Most of his work is in the realm of bioengineering and has obvious
medical applications. But one of his research areas veers into homeland
security and is largely funded by defense agencies. Russell studies
the potential use of enzymes to decontaminate the site of a chemical
weapon attack. “It’s about how you clean it up: Can
you do any better than bleach?” It’s also the kind of
research that’s taken on new and heightened relevance since
the 9/11 terrorist attacks.
Six years ago this month, Islamic terrorists flying hijacked airliners
destroyed the twin towers of New York’s World Trade Center,
blew a hole in the Pentagon and crashed a plane in Pennsylvania—killing
nearly 3,000 people altogether and awakening America to a serious
threat to its homeland. The U.S. response was the global War on
Terrorism—a war being fought on many fronts, including the
nation’s research labs, which are developing new technologies
to detect, combat and mitigate the effects of any future attacks.

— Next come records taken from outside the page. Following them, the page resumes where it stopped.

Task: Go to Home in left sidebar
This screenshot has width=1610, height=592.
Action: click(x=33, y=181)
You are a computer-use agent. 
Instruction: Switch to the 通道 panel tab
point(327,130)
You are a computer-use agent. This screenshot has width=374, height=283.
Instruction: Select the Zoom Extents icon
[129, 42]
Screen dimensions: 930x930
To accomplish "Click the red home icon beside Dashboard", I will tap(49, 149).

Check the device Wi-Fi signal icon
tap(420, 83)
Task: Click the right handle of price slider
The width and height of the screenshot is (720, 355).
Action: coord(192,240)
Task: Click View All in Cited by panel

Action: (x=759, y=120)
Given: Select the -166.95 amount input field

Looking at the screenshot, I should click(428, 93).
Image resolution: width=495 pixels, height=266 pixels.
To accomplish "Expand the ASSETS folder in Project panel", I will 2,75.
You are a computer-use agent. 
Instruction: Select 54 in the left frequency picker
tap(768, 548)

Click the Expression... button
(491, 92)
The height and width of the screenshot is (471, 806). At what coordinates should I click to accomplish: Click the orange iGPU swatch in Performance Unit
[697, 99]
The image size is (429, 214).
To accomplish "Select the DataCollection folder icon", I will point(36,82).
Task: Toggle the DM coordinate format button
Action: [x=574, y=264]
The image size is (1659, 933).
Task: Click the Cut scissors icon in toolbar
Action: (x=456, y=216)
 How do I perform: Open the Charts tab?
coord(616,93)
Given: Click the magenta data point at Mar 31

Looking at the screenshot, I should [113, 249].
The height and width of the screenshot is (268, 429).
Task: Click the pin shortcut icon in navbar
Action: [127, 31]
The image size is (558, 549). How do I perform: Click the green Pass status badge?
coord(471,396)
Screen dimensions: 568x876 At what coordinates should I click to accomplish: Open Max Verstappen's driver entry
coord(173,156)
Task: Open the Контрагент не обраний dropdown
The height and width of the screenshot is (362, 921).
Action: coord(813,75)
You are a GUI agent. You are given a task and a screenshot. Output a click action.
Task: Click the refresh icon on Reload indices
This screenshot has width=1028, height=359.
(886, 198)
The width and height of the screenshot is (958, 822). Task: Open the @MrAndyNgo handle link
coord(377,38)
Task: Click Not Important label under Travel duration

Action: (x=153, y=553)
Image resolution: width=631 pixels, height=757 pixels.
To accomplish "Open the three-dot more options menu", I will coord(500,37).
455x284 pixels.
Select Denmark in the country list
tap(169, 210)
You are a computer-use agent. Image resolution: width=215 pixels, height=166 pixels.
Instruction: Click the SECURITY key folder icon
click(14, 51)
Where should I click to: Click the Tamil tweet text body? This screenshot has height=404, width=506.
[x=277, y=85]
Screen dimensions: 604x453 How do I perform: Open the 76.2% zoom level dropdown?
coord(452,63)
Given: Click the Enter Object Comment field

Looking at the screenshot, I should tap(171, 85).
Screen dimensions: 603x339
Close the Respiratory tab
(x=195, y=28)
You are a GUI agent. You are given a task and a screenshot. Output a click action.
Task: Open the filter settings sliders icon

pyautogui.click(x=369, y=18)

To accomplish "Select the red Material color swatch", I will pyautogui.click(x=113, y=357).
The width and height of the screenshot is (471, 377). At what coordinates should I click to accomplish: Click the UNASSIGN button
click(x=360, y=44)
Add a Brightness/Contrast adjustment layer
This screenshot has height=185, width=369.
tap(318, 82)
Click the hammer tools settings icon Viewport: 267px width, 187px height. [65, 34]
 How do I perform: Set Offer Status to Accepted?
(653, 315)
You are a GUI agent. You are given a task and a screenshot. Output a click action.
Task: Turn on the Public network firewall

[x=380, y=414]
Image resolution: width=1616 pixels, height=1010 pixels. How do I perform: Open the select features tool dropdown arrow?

Clearly America’s academic engineers, whose many disciplines
range from mechanical and electrical to civil and biomedical, could
expect to be part of the antiterrorism research campaign.
“Every
(engineering) discipline can contribute to homeland security,”
says Pradeep Khosla, dean of engineering at Carnegie-Mellon University.
Not only that, adds Marc D. Donohue, associate dean for research
at the Johns Hopkins University School of Engineering, “there
are an infinite number of things that engineering researchers could
do to help the war on terror.”
Indeed, in the weeks and months after 9/11, many engineering professors
thought there would be a huge demand—and a wave of funding—for
security-related academic research. But they were somewhat mistaken:
The reality is a very mixed bag.
To be sure, many academic engineers of every stripe are conducting
applied and fundamental research with obvious or potential homeland
and national security applications. But there has not been a flood
of money from federal agencies toengineering academics.
“The perception is, because they are working more on defense-related
issues, there is more money. But funding has actually gone down,”
says Donohue. Federal spending for homeland security research and
development is set to increase 4.4 percent in 2008, to $4.84 billion.
But a big portion of that sum won’t require or involve engineering
research, or will be funneled to industrial or government labs.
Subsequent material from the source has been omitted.